6.5 Local likelihood

We explore in this section an extension of the local polynomial estimator that reproduces the extension generalized linear models made of linear models. This extension aims to estimate the regression function by relying in the likelihood, rather than the least squares. Thus, the idea behind the local likelihood is to fit, locally, parametric models by maximum likelihood.

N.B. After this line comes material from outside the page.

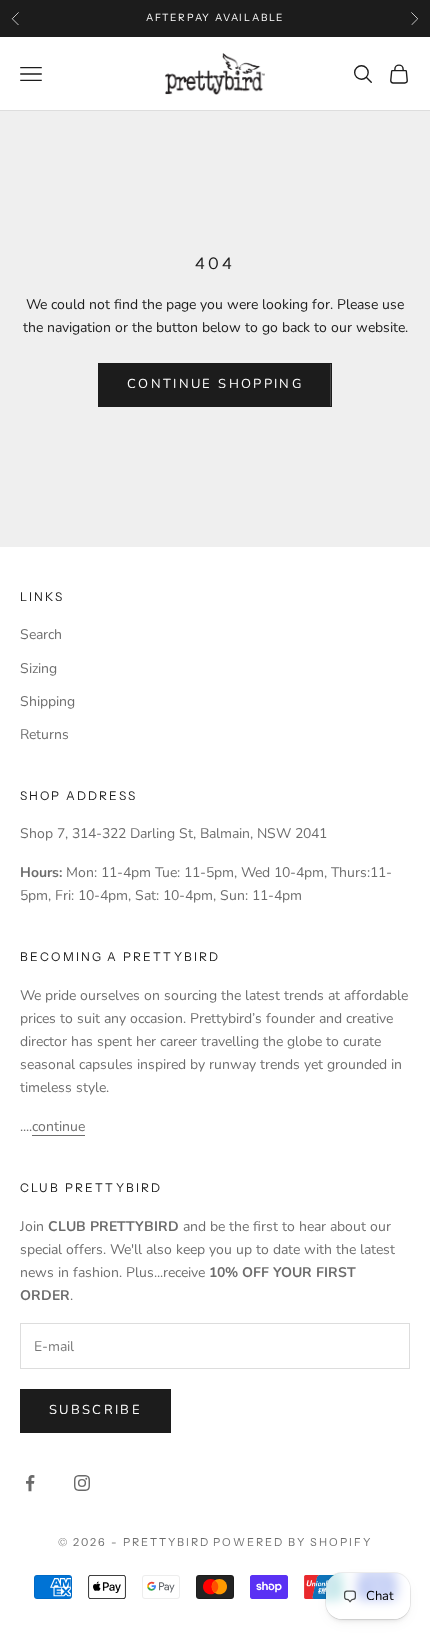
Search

We begin by seeing that local likelihood using the linear model is equivalent to local polynomial modeling. Theorem A.1 shows that, under the assumptions given in Section 2.3, the ML estimate of $\boldsymbol{\beta}$ in the linear model

$\begin{align} Y|(X_1,\ldots,X_p)\sim\mathcal{N}(\beta_0+\beta_1X_1+\cdots+\beta_pX_p,\sigma^2)\tag{6.29} \end{align}$

is equivalent to the least squares estimate, $\hat{\boldsymbol{\beta}}=(\mathbf{X}'\mathbf{X})^{-1}\mathbf{X}'\mathbf{Y}.$ The reason was the form of the conditional (on $X_1,\ldots,X_p$ ) likelihood:

$\begin{align*} \ell(\boldsymbol{\beta})=&\,-\frac{n}{2}\log(2\pi\sigma^2)\nonumber\\ &-\frac{1}{2\sigma^2}\sum_{i=1}^n(Y_i-\beta_0-\beta_1X_{i1}-\cdots-\beta_pX_{ip})^2. \end{align*}$

If there is a single predictor $X,$ polynomial fitting of order $p$ of the conditional mean can be achieved by the well-known trick of identifying the $j$ -th predictor $X_j$ in (6.29) by $X^j.$ This results in

$\begin{align} Y|X\sim\mathcal{N}(\beta_0+\beta_1X+\cdots+\beta_pX^p,\sigma^2).\tag{6.30} \end{align}$

Therefore, the weighted log-likelihood of the linear model (6.30) about $x$ is

$\begin{align} \ell_{x,h}(\boldsymbol{\beta})=&\,-\frac{n}{2}\log(2\pi\sigma^2)\nonumber\\ &-\frac{1}{2\sigma^2}\sum_{i=1}^n(Y_i-\beta_0-\beta_1X_i-\cdots-\beta_pX_i^p)^2K_h(x-X_i).\tag{6.31} \end{align}$

Maximizing with respect to $\boldsymbol{\beta}$ the local log-likelihood (6.31) provides $\hat\beta_0=\hat{m}(x;p,h),$ the local polynomial estimator, as it was obtained in (6.21), but now from a likelihood-based perspective. The key insight is to realize that the very same idea can be applied to the family of generalized linear models.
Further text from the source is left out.